突如シェリーディアの寄りかかる窓枠下10cmほどに、別方向から――先んじて放たれた「炎の弾丸」が命中する!
壁が崩れ、たまらず大きく体勢を崩すシェリーディア。
その頭上数cmを――。
死のボルトが通過し、壁に突き刺さる!
それを驚愕の表情で即座に確認し、何が起きたかを瞬時に理解するシェリーディア。
「フェビアン……。テメエ……本当に、アタシを殺そうと……」
その表情は憤怒に吊り上がり歪み、こめかみに太い血管がビキ……ビキと浮かび上がる。
「テメエ……許さねえぞ!!! 今すぐぶち殺してやらあ!!!!」
怒声を上げ、階段を駆け上がるシェリーディア。
中央広場の周囲は、隙間なく円形に建物が連なっている。城壁のような屋上をつたえば、フェビアンの元まで辿りつける。
自分が命を狙ったことと、居場所がバレた。
シェリーディアは全速力でここへ向ってくる。
まだ冷静ではあったが、自分の中に僅かながら焦りが生じているのをフェビアンは感じていた。
狙撃一筋の彼女だが、緊急時の白兵戦の訓練は最低限積んでいる。
しかし本気で白兵戦に持ち込まれたら、多機能兵器“魔熱風”を操るシェリーディアを相手に勝ち目は全くなく、瞬殺される。
その前に――せめて一人でも敵の首級を上げてから、この場を離脱する必要がある。
すでに次弾を装填したフェビアンの狙う先は、一つだ。
先程宿敵の暗殺を邪魔した、炎の弾丸の発射元――紅い髪の魔導士の女だ。
シェリーディアを狙ったのなら、次はより彼女に近い、他の“投擲”ギルド弓使い二名を狙うはずだ。

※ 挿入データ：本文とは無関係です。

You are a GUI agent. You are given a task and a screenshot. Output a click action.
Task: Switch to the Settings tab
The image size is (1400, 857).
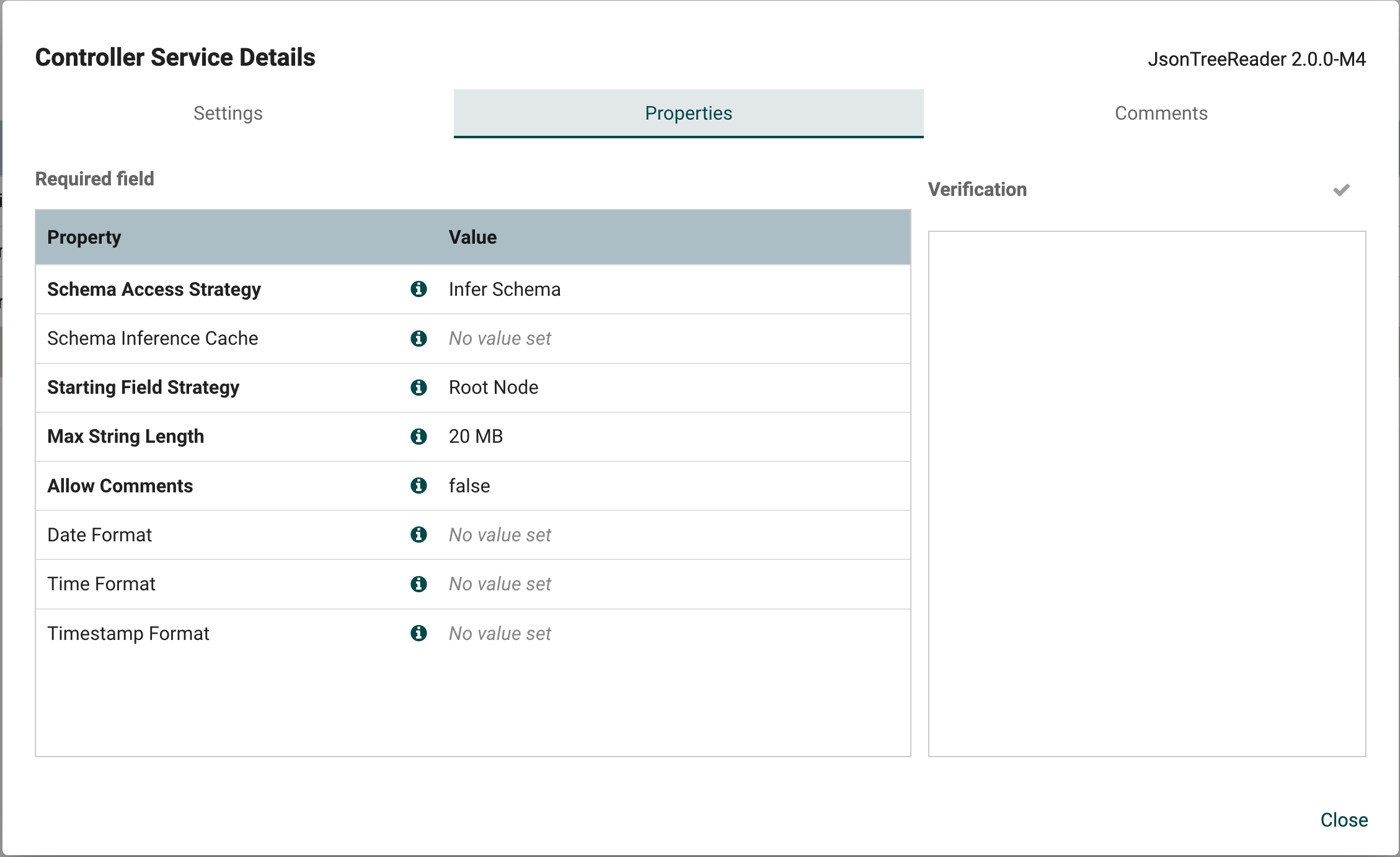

そして照準を覗き込んだフェビアンの視界に飛び込んできたのは――。
何と、その照準の真ん中で、右手の人差し指を真っ直ぐ自分に向ける――紅い髪の女魔導士の姿だった!
間髪入れず、その女の指から、炎の弾丸が発射される。
同時に、フェビアンもトリガーを引く。
しかし一瞬速く放たれた炎の弾丸が――クロスボウの照準をやや下側に外れ――。
フェビアンの鎖骨下、右胸部を貫通する!
何か――熱いものが胸の中で弾けたような感覚と――。
大量の血を口から逆流させ、フェビアンはヨロ……ヨロと立ち上がり後ずさる。
「バカ……な、バカ……な。この、私が、敗北、などと……」
ドアに体当たりし、部屋を出た廊下で――。
フェビアンは、音をたてて仰向けに倒れた。
*
一方、中央広場。
すでに、この予期せぬ戦闘状態に恐れをなした市民は、押し合い圧し合いしつつも蜘蛛の子を散らすように逃げ去り、広場から姿を消そうとしていた。
周囲を取り囲み、数百人におよぶ兵士たちが代わって殺到してきていた。
舞台上の紅い髪の魔導士の女――ナユタ・フェレ-インを狙ったフェビアンのボルトは、明らかに正確性を欠いて、彼女の貌の左数cmを飛んでその髪を払い落とし――。
背後に居る兵士の胸に突き刺さった。
「ふう……どうだい狙撃手さん、あたしの“焔魔弾”の味は?
まあ、正確性はあんたらのボルトには負けるが、速度と貫通力は同等、飛距離では勝る。レーヴァテインみたいな疾い敵でない限り、使い勝手のいい技さ。
身体から離れるほど威力が落ちる『魔導』という技術において、集束しているとはいえその距離まで威力を保てる魔導士は、あたし位のもんだろうねえ。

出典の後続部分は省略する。